• **INSTRUCTIONS TO FOLLOW**
In the listing below, print exactly the lines from the first through the one that contains "Stop the engine".

──────── INPUT

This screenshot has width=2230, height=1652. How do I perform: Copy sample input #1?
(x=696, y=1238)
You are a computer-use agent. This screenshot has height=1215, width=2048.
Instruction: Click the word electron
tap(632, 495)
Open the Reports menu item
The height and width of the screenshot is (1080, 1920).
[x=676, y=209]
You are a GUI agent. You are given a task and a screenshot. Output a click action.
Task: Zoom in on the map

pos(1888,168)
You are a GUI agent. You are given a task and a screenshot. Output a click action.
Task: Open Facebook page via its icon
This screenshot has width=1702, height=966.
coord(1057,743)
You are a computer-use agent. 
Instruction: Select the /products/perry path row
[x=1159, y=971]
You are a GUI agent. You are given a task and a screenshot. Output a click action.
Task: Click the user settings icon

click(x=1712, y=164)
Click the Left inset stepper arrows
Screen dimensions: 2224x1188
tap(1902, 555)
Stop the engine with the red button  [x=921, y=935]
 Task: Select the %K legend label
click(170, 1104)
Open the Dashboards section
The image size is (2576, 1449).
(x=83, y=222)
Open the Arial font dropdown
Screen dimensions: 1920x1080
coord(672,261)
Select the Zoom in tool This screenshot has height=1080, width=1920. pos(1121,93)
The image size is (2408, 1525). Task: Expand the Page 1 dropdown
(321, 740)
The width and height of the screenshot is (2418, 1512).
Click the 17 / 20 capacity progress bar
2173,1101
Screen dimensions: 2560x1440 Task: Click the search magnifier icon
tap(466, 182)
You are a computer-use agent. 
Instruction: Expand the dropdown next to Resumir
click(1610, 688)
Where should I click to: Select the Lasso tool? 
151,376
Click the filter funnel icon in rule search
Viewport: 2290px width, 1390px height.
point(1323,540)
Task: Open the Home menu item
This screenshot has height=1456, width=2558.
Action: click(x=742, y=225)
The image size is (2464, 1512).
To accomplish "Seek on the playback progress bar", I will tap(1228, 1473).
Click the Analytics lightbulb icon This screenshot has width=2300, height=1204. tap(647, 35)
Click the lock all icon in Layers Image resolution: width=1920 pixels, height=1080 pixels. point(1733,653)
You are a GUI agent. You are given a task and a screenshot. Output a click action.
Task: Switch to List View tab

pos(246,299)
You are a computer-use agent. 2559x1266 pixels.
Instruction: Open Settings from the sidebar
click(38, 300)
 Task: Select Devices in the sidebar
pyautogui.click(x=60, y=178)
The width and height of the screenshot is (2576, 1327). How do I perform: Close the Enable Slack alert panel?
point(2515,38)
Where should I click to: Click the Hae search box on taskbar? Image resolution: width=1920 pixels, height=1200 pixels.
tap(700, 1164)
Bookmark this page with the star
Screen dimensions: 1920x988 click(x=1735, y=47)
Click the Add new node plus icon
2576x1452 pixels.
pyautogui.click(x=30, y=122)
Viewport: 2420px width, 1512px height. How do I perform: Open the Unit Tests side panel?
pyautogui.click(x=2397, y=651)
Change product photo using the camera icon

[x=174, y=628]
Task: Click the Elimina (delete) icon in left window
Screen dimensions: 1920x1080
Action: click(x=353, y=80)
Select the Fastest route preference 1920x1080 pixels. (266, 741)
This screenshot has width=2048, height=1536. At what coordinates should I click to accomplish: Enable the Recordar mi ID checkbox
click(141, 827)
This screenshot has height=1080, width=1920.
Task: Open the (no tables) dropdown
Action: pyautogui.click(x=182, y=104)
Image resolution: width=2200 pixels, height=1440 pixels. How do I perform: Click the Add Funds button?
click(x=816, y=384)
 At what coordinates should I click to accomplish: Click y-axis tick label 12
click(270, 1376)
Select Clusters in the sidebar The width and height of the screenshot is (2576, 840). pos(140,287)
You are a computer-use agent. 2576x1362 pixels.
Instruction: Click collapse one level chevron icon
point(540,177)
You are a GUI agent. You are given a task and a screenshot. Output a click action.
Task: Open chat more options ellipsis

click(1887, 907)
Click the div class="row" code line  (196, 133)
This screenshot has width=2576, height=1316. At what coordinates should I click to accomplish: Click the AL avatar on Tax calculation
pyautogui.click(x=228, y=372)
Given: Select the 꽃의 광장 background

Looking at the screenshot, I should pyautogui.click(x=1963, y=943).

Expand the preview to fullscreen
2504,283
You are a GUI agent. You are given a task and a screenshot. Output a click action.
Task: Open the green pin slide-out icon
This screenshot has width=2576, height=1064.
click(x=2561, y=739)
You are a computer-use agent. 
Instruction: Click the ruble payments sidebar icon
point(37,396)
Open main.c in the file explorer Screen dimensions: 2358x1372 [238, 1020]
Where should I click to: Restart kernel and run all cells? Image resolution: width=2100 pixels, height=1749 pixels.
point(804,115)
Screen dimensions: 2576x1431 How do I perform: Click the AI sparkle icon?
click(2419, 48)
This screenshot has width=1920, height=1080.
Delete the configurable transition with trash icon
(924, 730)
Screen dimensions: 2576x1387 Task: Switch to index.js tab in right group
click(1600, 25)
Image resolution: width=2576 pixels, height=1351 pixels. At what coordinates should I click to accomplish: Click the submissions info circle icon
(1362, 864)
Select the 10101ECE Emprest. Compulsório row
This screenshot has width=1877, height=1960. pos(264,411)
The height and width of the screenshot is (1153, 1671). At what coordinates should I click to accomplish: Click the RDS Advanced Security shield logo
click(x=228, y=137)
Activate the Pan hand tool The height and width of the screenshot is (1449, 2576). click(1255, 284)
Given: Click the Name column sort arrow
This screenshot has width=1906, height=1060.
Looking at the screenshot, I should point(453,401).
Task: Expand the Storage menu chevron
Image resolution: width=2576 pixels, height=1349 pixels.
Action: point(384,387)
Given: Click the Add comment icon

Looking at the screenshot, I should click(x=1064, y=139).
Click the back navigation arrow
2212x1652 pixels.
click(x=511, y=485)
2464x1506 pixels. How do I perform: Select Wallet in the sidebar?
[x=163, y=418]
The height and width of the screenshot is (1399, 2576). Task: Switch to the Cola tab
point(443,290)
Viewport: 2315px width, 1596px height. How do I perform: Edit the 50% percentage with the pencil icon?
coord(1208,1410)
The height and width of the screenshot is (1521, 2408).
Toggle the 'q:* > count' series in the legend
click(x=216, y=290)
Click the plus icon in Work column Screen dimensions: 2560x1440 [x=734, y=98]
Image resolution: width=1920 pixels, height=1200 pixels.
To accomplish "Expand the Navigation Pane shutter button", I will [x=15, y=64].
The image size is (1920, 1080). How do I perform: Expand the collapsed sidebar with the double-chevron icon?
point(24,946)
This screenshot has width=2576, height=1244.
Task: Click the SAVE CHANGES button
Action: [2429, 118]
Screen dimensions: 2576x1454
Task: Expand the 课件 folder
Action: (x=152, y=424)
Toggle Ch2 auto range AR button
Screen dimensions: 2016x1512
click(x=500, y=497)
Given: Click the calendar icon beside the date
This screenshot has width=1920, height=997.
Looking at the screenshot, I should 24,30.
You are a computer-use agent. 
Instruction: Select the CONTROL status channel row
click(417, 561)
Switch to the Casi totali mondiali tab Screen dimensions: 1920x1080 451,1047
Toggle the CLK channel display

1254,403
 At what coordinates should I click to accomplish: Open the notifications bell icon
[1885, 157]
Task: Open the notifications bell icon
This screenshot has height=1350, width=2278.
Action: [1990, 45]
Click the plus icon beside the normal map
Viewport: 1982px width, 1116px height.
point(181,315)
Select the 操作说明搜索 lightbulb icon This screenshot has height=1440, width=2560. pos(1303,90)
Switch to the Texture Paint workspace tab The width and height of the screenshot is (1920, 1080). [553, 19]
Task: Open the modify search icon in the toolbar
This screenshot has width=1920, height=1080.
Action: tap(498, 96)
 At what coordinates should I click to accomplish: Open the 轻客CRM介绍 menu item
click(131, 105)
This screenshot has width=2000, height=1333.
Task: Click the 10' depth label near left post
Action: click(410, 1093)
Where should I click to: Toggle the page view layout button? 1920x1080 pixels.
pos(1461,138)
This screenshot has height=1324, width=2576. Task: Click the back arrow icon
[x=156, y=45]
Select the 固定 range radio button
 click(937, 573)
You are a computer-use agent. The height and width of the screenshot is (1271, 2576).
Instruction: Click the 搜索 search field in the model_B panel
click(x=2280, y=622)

────────────────

• **ANSWER TO THE EXERCISE**
This screenshot has width=2230, height=1652. How do I perform: Copy sample input #1?
(x=696, y=1238)
You are a computer-use agent. This screenshot has height=1215, width=2048.
Instruction: Click the word electron
tap(632, 495)
Open the Reports menu item
The height and width of the screenshot is (1080, 1920).
[x=676, y=209]
You are a GUI agent. You are given a task and a screenshot. Output a click action.
Task: Zoom in on the map

pos(1888,168)
You are a GUI agent. You are given a task and a screenshot. Output a click action.
Task: Open Facebook page via its icon
This screenshot has width=1702, height=966.
coord(1057,743)
You are a computer-use agent. 
Instruction: Select the /products/perry path row
[x=1159, y=971]
You are a GUI agent. You are given a task and a screenshot. Output a click action.
Task: Click the user settings icon

click(x=1712, y=164)
Click the Left inset stepper arrows
Screen dimensions: 2224x1188
tap(1902, 555)
Stop the engine with the red button  [x=921, y=935]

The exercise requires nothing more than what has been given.